Reading passage
━━━━━━━━━━━━━━━━

The sovereign extends its arms about the society as a whole; it covers its surface with a network of petty regulations—complicated, minute, and uniform—through which even the most original minds and the most vigorous souls know not how to make their way... it does not break wills; it softens them, bends them, and directs them; rarely does it force one to act, but it constantly opposes itself to one’s acting on one’s own... it does not tyrannize, it gets in the way: it curtails, it enervates, it extinguishes, it stupefies, and finally reduces each nation to being nothing more than a herd of timid and industrious animals, of which the government is the shepherd.

Welcome to the twenty-first century.

The all-pervasive state “does not tyrannize, it gets in the way.” It “enervates,” but nicely, gradually, so that after a while you don’t even notice ...

But once in a while even the mellowest hippie emerges from the stupor. In 1969, George Harrison of the Beatles, in the course of a wide-ranging ramble, briefly detoured out of the Hare Krishna chants into some remarks about the Monopolies Commission (the British equivalent of the U.S. government’s Antitrust Division):

You know, this is the thing I don’t like. It’s the Monopolies Commission. Now if anybody, you know, Kodak, or somebody is cleaning up the market with film, the Monopolies Commission, the government send them in there, and say you know, you’re not allowed to monopolize. Yet, when the government’s monopolizing, who’s gonna send in, you know, this Commission to sort that one out?1

Good question. There was an old joke in Britain: “Why is there only one Monopolies Commission?” In fact, it’s an incisive observation on the nature of government. We wouldn’t like it if there were only one automobile company or only one breakfast cereal, but by definition there can be only one government—which is why, “when the government’s monopolizing,” it should do so only in very limited areas. That’s particularly true for national governments when the nation they govern has more than 300 million people dispersed over a continent and halfway across the Pacific.

━━━━━━━━━━━━━━━━

Data supplied
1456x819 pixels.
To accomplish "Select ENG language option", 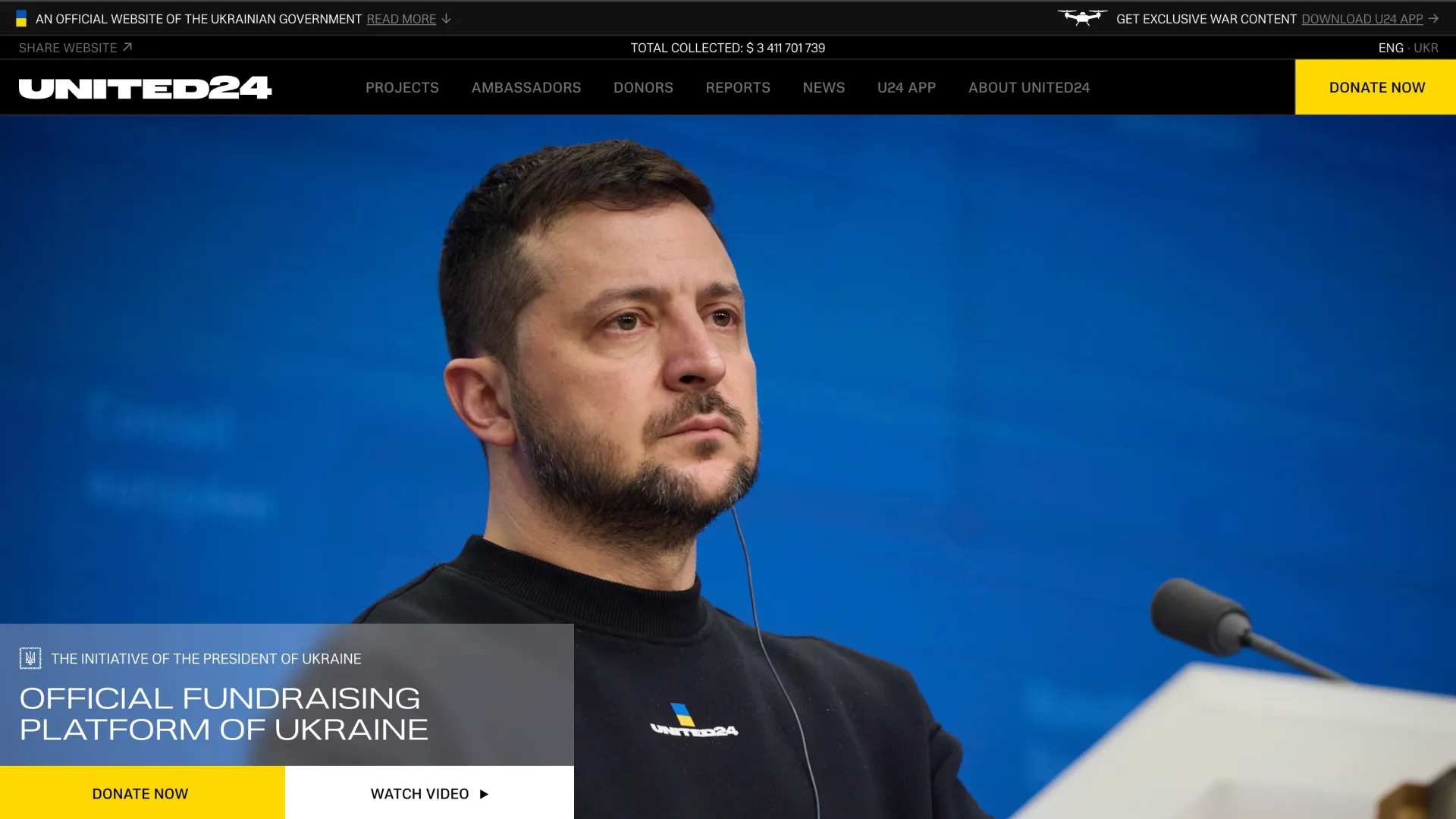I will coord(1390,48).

━━━━━━━━━━━━━━━━

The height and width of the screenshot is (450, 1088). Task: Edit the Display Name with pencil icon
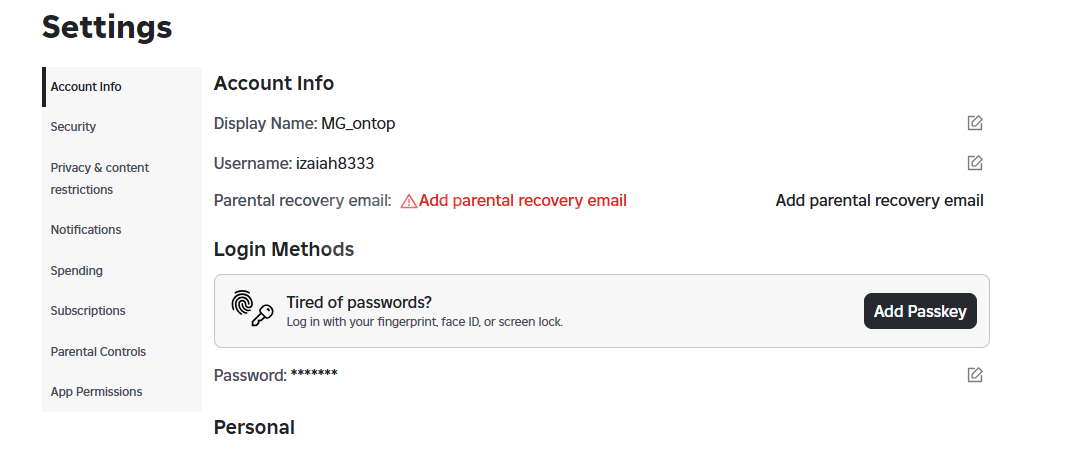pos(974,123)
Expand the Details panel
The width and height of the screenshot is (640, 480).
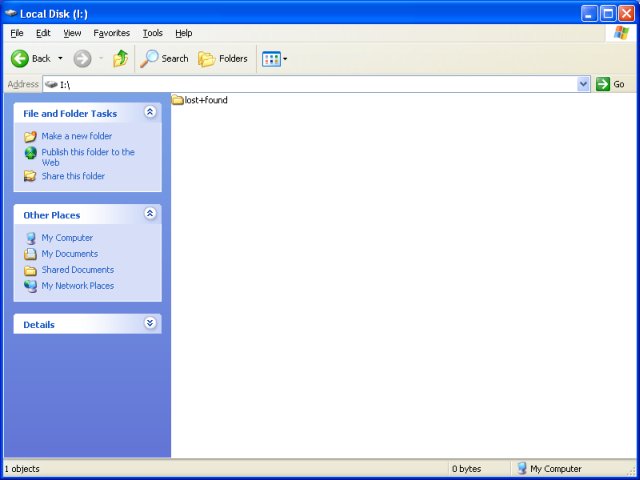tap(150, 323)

━━━━━━━━━━━━━━━━

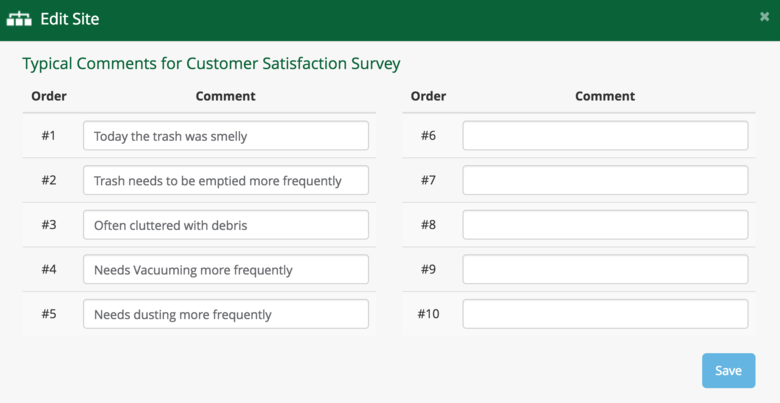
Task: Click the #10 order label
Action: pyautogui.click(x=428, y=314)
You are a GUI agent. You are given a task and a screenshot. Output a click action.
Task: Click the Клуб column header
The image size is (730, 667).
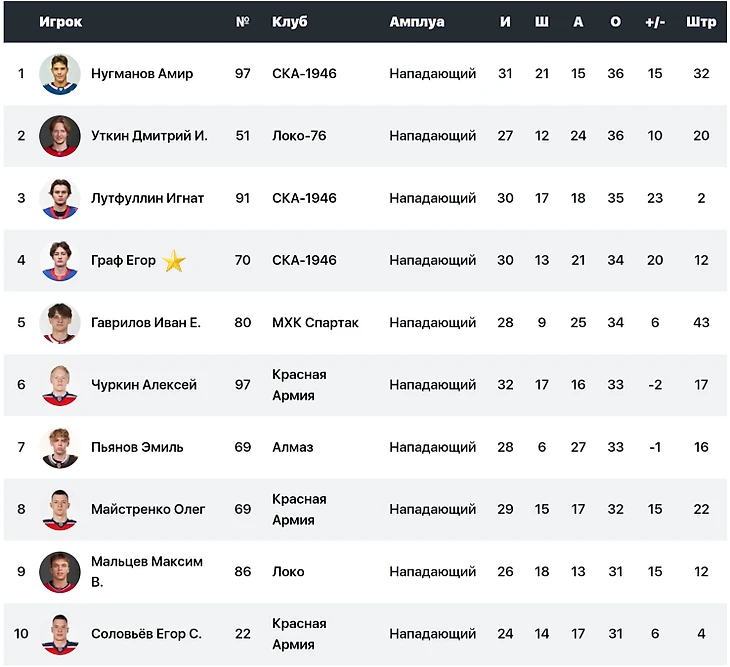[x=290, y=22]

━━━━━━━━━━━━━━━━

Set tasks
1. According to the passage on government monopoly, what is the Monopolies Commission the British equivalent of?
2. Extend the passage on government monopoly past its final sentence.
The items have no connection to the passage on government monopoly.

Answers
1. The U.S. government's Antitrust Division.

2.
These days America’s government is doing a lot of monopolizing. If it were a private company such as Kodak (to use George Harrison’s quaint example), it would be attracting anti-trust suits. By 2008, the governmentsponsored Fannie Mae and Freddie Mac had a piece of over half the mortgages issued in the United States.2 As a result, a government-mandated form of pseudo-ownership came close to collapsing the world economy. Which the politicians then, naturally, blamed on capitalist greed. Fresh from their success in undermining the property market, the government went on to seek a monopoly in college loans, plus control of the automobile industry and health care.

In his dissenting opinion on United States vs. Columbia Steel Co. (1948), Justice William Douglas wrote:

We have here the problem of bigness.... The Curse Of Bigness [Justice Louis Brandeis’ essay] shows how size can become a menace—both industrial and social. It can be an industrial menace because it creates gross inequalities against existing or putative competitors. It can be a social menace—because of its control of prices....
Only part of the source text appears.